商品文本标题分类
从商品标题(productTitle)中分类出商品品类(secondtype)。
脚本:python3.6,anaconda3 安装包:jieba分词,scikit-learn
数据是用爬虫抓的某网站的商品标题。
分类标签自定义为:
['上衣','其它','包包','外套','套装','家纺','日常','日用','裙子','裤子','连衣裙','配饰','链表','鞋']
对商品标题人工标记分类做训练数据。
分词,去除停用词,转成词向量
import jieba
import pandas as pd
import random
sentences=[]
df = pd.read_csv('./data/product.csv',encoding='UTF-8')
for i,item in enumerate(df['productTitle']):
segs=jieba.lcut(item)
sentences.append((" ".join(segs),df['secondtype'][i]))
random.shuffle(sentences)
from sklearn.model_selection import train_test_split
x,y = zip(*sentences)
x_train,x_test,y_train,y_test=train_test_split(x,y,random_state=1234)
from sklearn.feature_extraction.text import CountVectorizer
vec = CountVectorizer(
analyzer='word',
ngram_range=(1,4),
max_features=22000
)
vec.fit(x_train)
from sklearn.model_selection import StratifiedKFold
from sklearn.metrics import accuracy_score,precision_score
import numpy as np
#使用svm分析
from sklearn.svm import SVC
svm = SVC(kernel='linear')#快
#SVC()#默认rbf核,慢
svm.fit(vec.transform(x_train),y_train)
print(svm.score(vec.transform(x_test),y_test))
#写入字典或者离线数据文件
from sklearn.externals import joblib
import pickle
#保存模型
filename = 'extract_secondtype.sav'
joblib.dump(svm, filename)
准确率:
->
88.95%
# load the model from disk
svm = joblib.load(filename)
result = svm.score(vec.transform(x_test),y_test)
#print(result)
print(svm.score(vec.transform(x_test),y_test))

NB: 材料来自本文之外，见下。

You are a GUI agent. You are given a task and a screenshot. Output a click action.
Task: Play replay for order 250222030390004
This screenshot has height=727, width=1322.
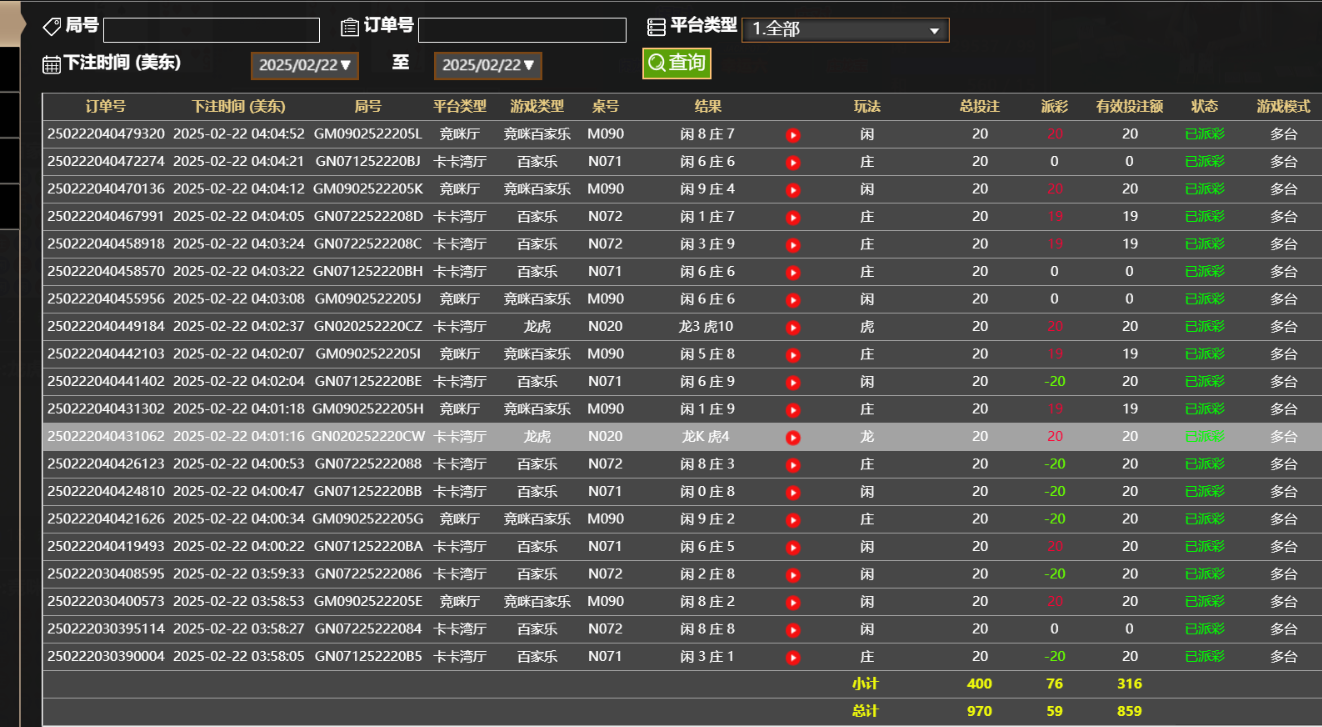tap(793, 657)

print(svm.predict(vec.transform(jieba.lcut(u'2019新款黑色职业短款半身裙'))))
print(svm.predict(vec.transform(jieba.lcut(u'女神范套装女春装2019新款时尚休闲慵懒气质御姐洋气阔腿裤两件套'))))
print(svm.predict(vec.transform(jieba.lcut(u'【睡眠文胸】新款无钢圈薄款收副乳全罩杯加厚聚拢大码内衣调整型胸罩运动文胸DQM-4 h405'))))
print(svm.predict(vec.transform(jieba.lcut(u'新款无钢圈薄款收副乳全罩杯加厚聚拢大码内衣调整型胸罩运动文胸'))))
print(svm.predict(vec.transform(jieba.lcut(u'新款无钢圈薄款收副乳全罩杯加厚聚拢大码内衣胸罩'))))
结果输出:
->
['nan' 'nan' 'nan' 'nan' 'nan' '裙子']
['nan' 'nan' '套装' 'nan' 'nan' 'nan' 'nan' 'nan' 'nan' 'nan' 'nan' 'nan' 'nan' '裤子' '套装']
['nan' 'nan' 'nan' 'nan' 'nan' 'nan' 'nan' 'nan' 'nan' 'nan' 'nan' 'nan' 'nan' 'nan' 'nan' '日用' 'nan' 'nan' 'nan' 'nan' 'nan' 'nan' 'nan' 'nan' 'nan']
['nan' 'nan' 'nan' 'nan' 'nan' 'nan' 'nan' 'nan' 'nan' 'nan' 'nan' '日用' 'nan' 'nan' 'nan' 'nan']
['nan' 'nan' 'nan' 'nan' 'nan' 'nan' 'nan' 'nan' 'nan' 'nan' 'nan' '日用'
'nan']
结果中可以看到,每个标题被分词,转换成词向量,并建立单个词和类型的对应权重,返回的结果数组中出现最多的词即为该标题的类型。